Sam hausse imperceptiblement les épaules.
— « Tu n'es pas très objectif. … Tu réagis aussi d'une manière un peu différente dans cette affaire. »
— « C'est parce que c'est une affaire très simple », grommelle le châtain. « Il y a quelque chose dans cette maison qui lui veut du mal. Elle vient le hanter pendant la nuit, elle le mord et elle ne se cache pas non plus pendant la journée. »
— « Ce n'est qu'une partie de nos premières constatations », lui rappelle son frère. « Castiel ne nous a pas dit la raison pour laquelle il est venu s'installer ici. Il a pu perdre quelqu'un d'important pour lui à New York et qui n'arrive pas à le laisser. Peut-être que Castiel le retient aussi sans s'en rendre compte. »
— « Tu veux rire ? Ce truc l'a mordu. Et fort. »
— « Ce n'est pas très différent de l'affaire que nous avons traitée à Louisville. Tu te souviens ? La grand-mère qui hantait la maison de sa petite-fille ? Elle a rendu toute la famille malade en s'obstinant à rester de ce Côté alors qu'elle aurait dû partir. Prue Goldberg était emplie de regrets de ne pas avoir pu passer plus de temps avec elle et elle se nourrissait d'eux sans le vouloir. La famille avait peur », lui rappelle Sam.
— « Castiel n'a pas peur, il est terrifié. Ce qu'il lui arrive n'a rien à voir avec de l'amour filial ou romantique », lui rétorque le châtain d'un ton cinglant.
— « Tout le monde ne rêve pas forcément d'une vie à deux avec des baisers et des petits mots tendres tous les jours. Tu n'as pas lu Fifty Shades of Grey ? L'amour peut faire mal parfois. »
— « Bordel Sam, pourquoi est-ce que tu t'obstines ?! », s'énerve Dean. « J'ai cru qu'il allait s'évanouir quand je lui ai dit qu'il avait cette marque sur la nuque. Et il était heureux de pouvoir passer la nuit seul. Arrête de te faire l'avocat du diable. »

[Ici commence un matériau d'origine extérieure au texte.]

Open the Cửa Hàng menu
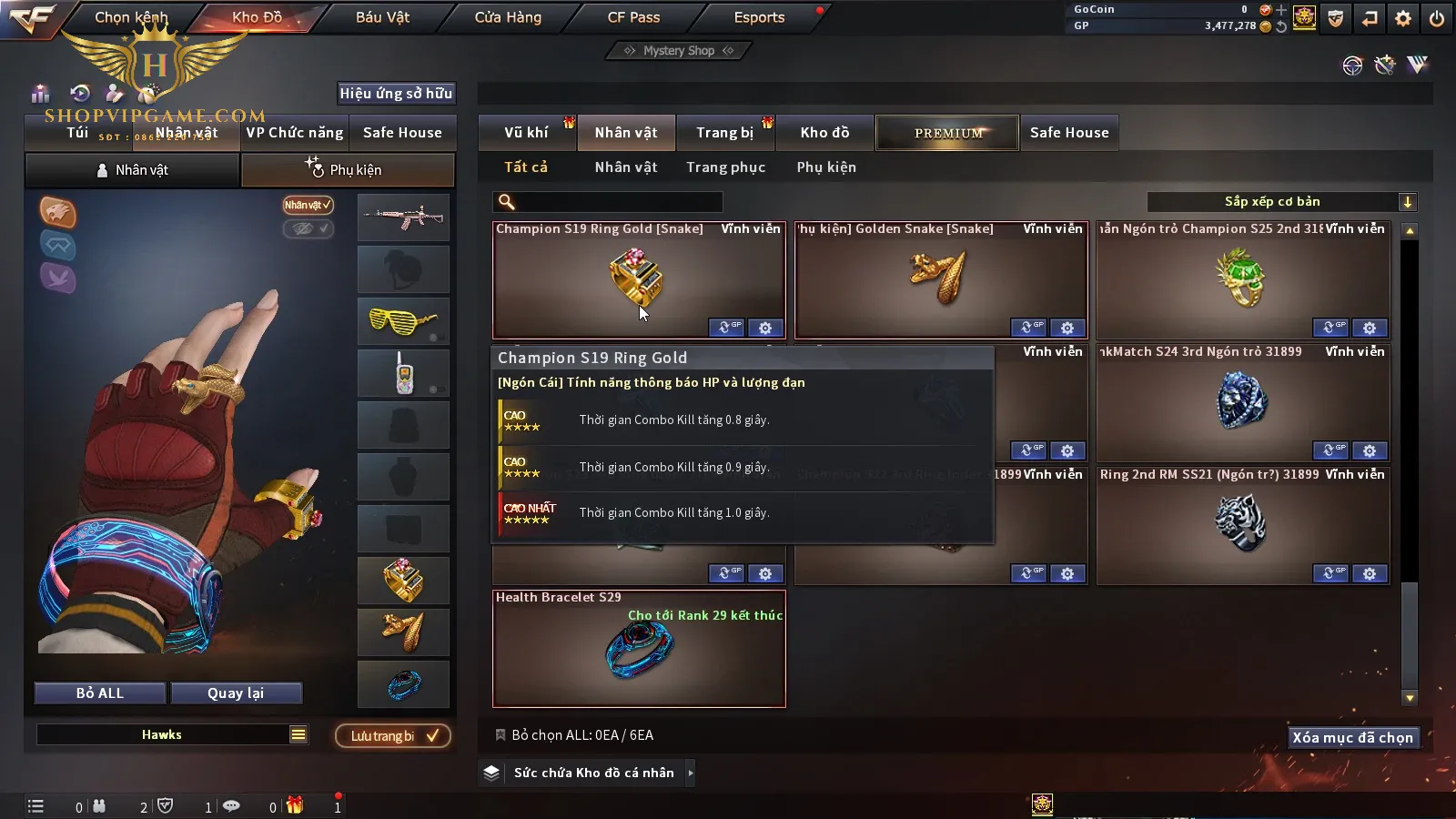 tap(508, 17)

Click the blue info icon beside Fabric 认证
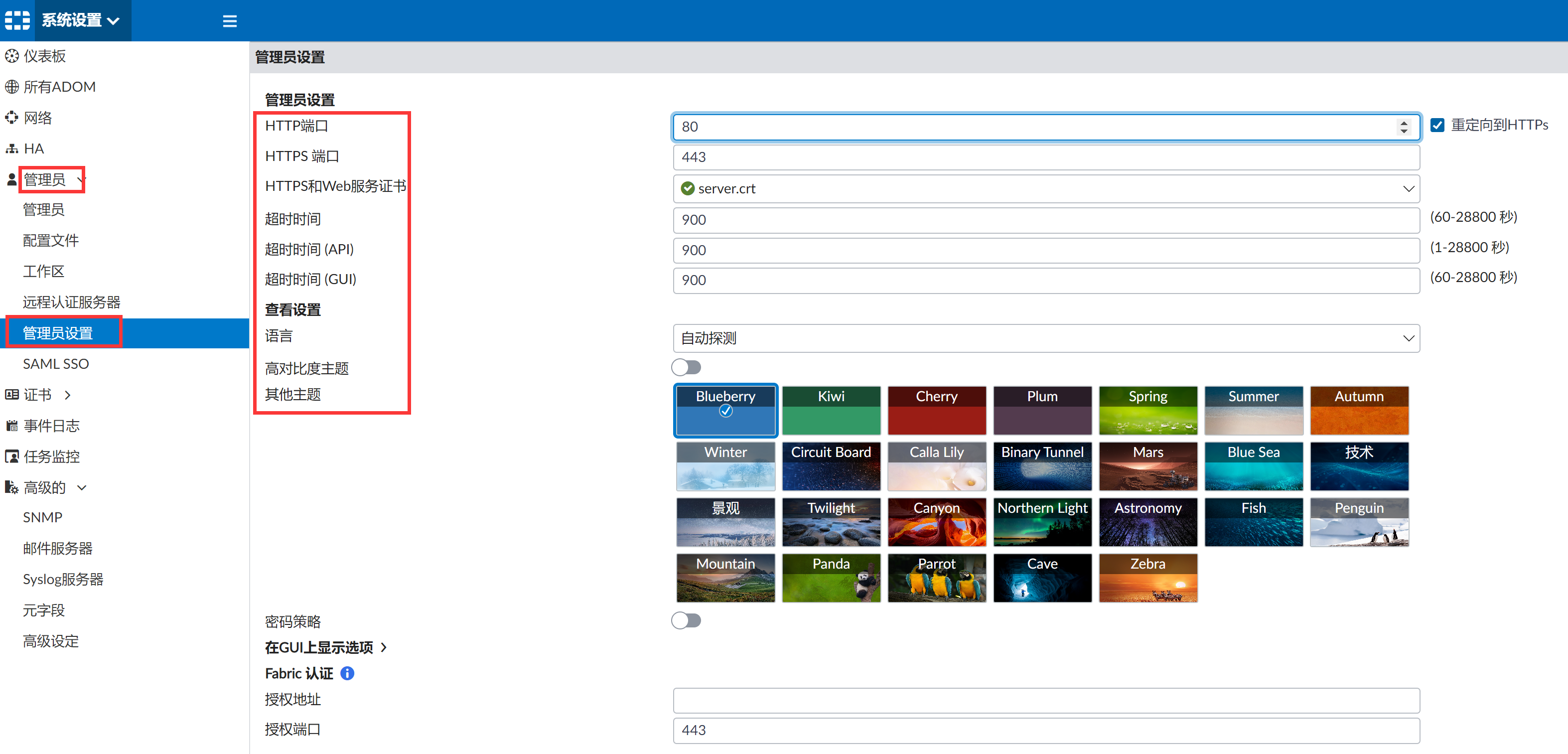(347, 673)
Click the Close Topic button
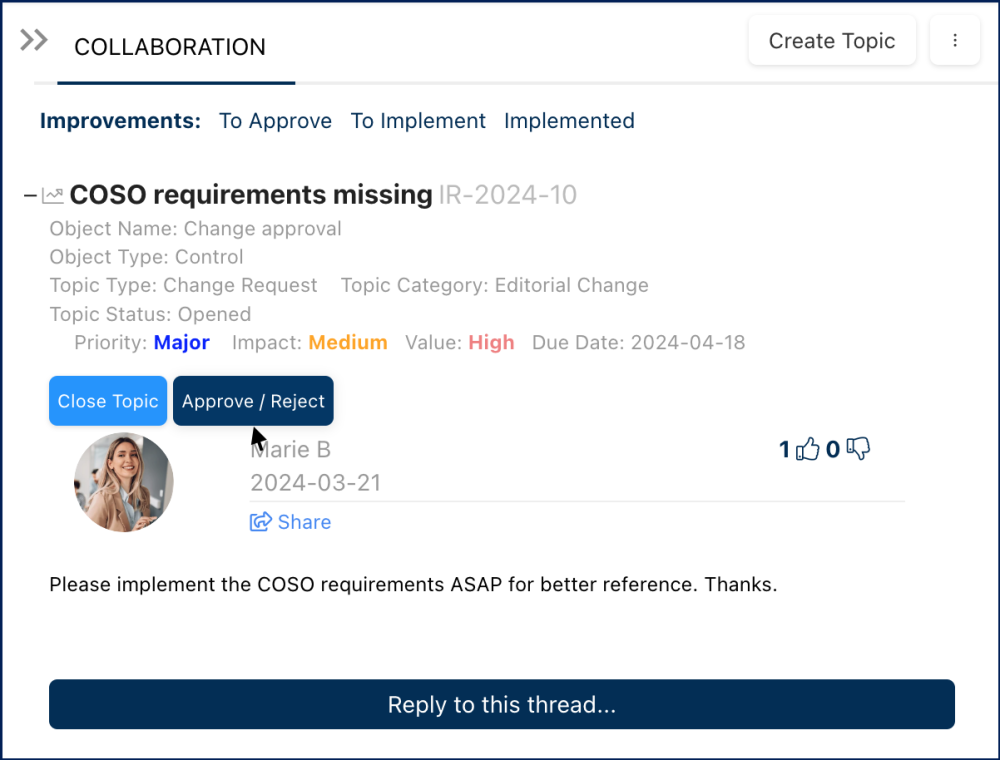The width and height of the screenshot is (1000, 760). point(108,401)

Son frère grimace à l'horrible jeu de mots avant de soupirer lourdement.
— « Je suis obligé de l'être pour n'oublier aucune possibilité. C'est la première règle de la chasse, tu l'as déjà oublié ? … Je propose qu'on commence à dresser une liste des pistes possibles dès que nous serons rentrés. Il y a beaucoup de paramètres à envisager. »

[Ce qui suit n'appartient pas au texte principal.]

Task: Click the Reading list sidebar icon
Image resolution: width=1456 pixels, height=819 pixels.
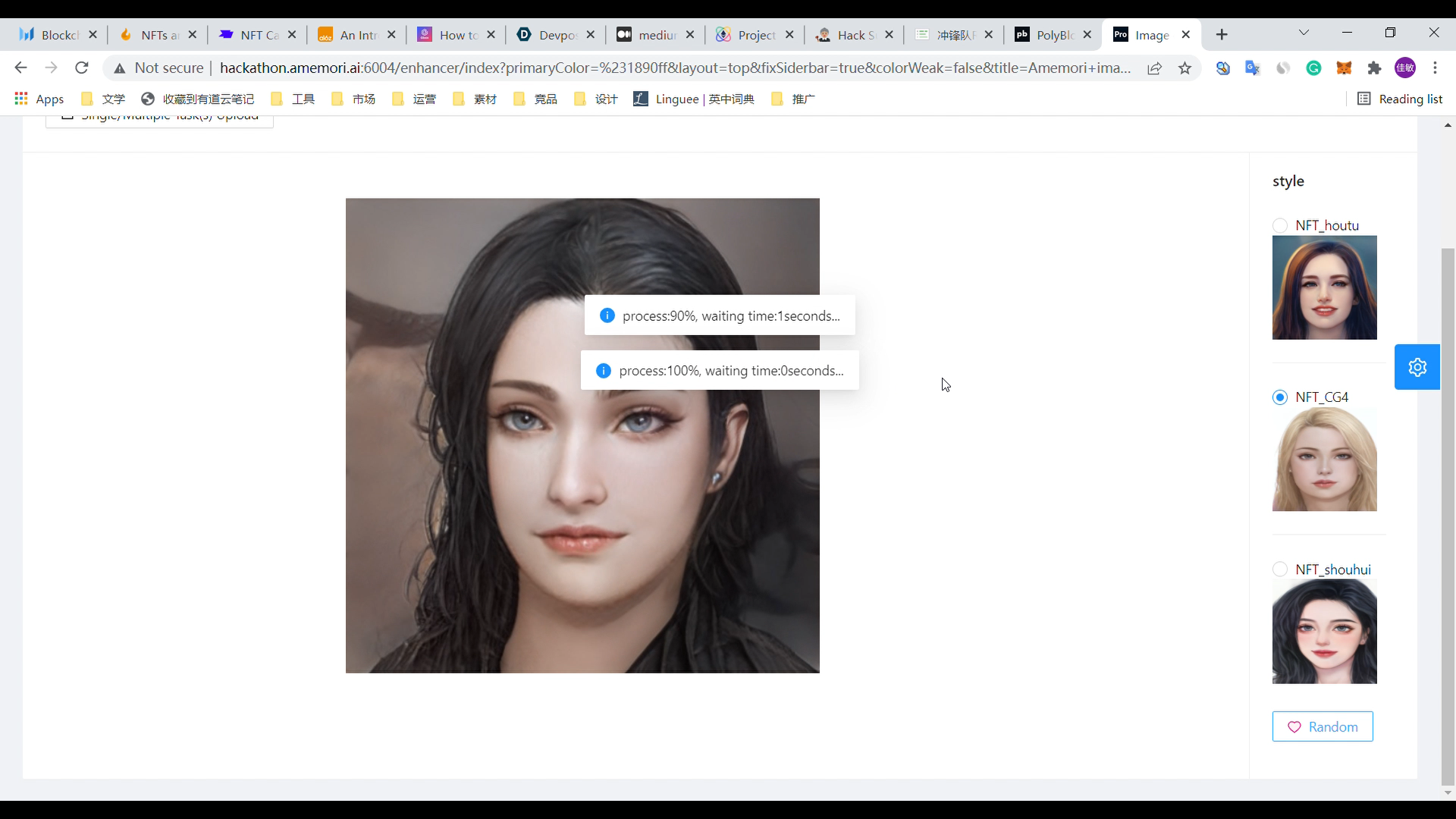Action: tap(1365, 98)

C'est vrai. Bon sang, son frère a raison et Dean doit se reprendre. Il ne peut pas s'empêcher de lui jeter un dernier regard pour lui faire part de son mécontentement et Sam esquisse un sourire malicieux.

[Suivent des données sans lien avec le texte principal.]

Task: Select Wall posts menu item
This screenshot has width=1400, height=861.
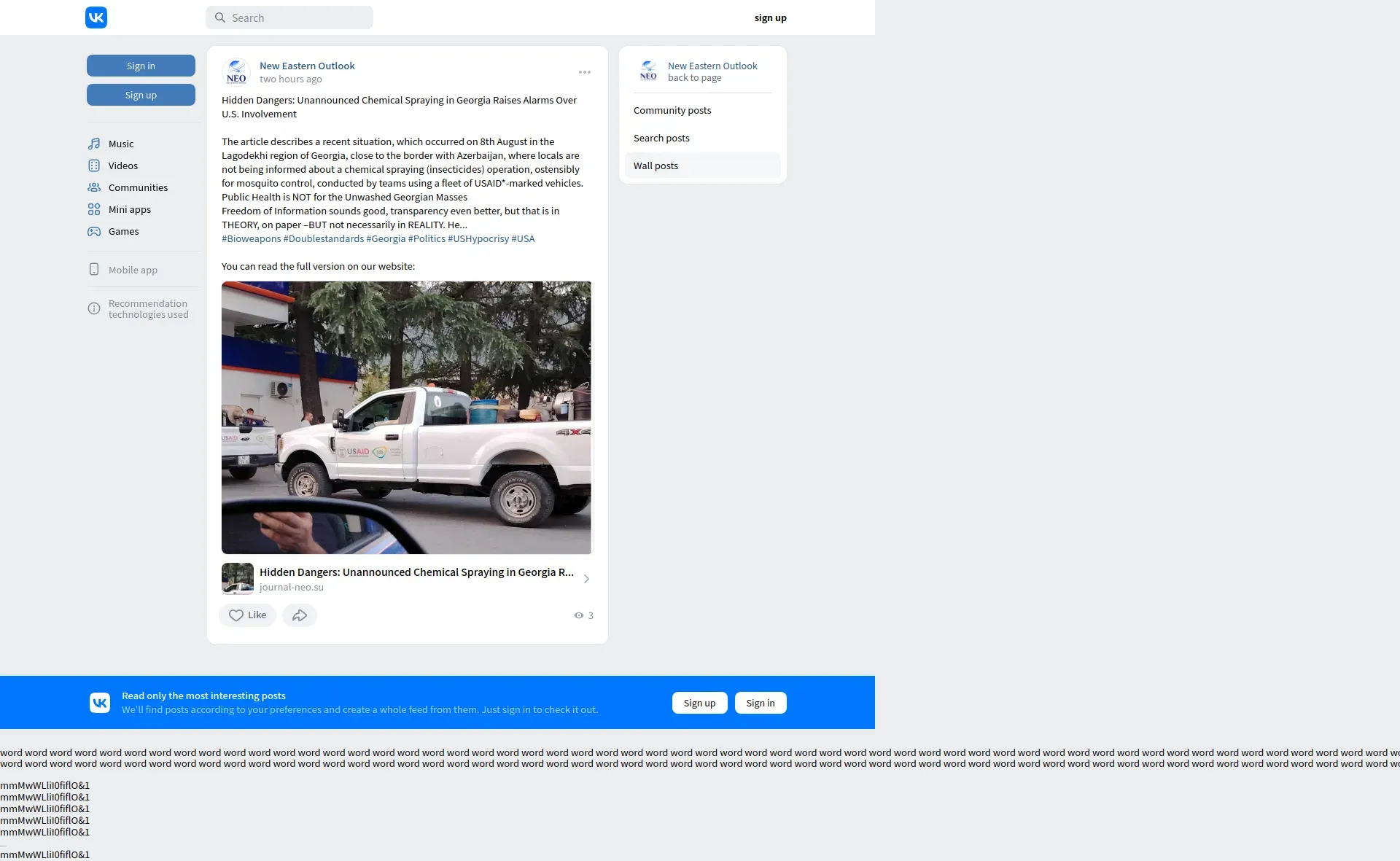Action: pyautogui.click(x=656, y=165)
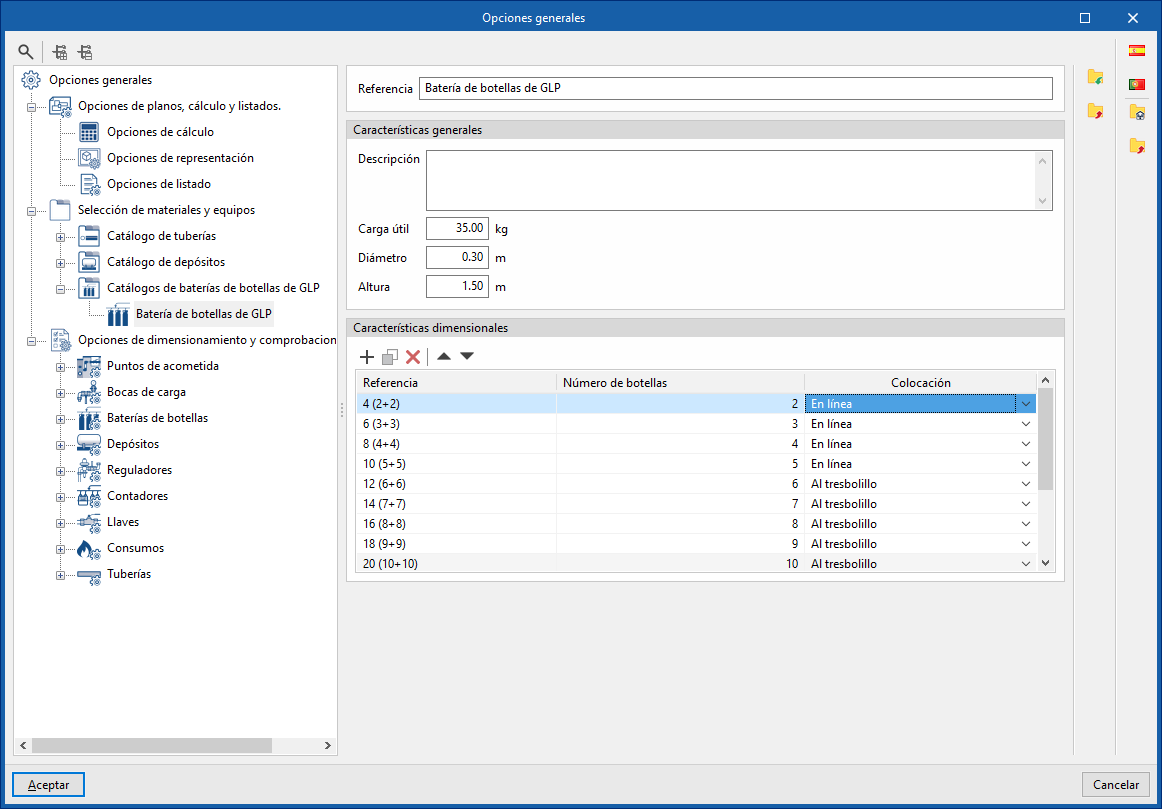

— « Tu sais qu'il faut le faire. Tu sais aussi que nous les éliminerons ces hypothèses les unes après les autres et que nous saurons vite à quoi nous en tenir. Nous pourrons l'aider comme il en a besoin. » Le blond lui jette un regard en coin. « Ne t'inquiète pas, tu seras le chevalier en armure étincelante sur son destrier blanc. »
Dean rougit violemment.
— « Je choisis la tarte et ce sera la plus grasse et la plus sucrée de toute la boutique », grogne-t-il en crispant les doigts sur le volant.
- « Jerk. »
- « Bitch. »
Les deux frères ricanent avant de se concentrer sur la route.
Cela leur permet d'oublier un instant leur entretien avec le brun et la masse de travail qui les attend. Ils n'ont pas besoin de le formuler à voix haute. Dean et Sam sentent déjà que rien ne sera simple.
Heureusement, comme l'a dit le châtain avec l'assurance d'un matador, ils sont plutôt bons dans ce qu'ils font.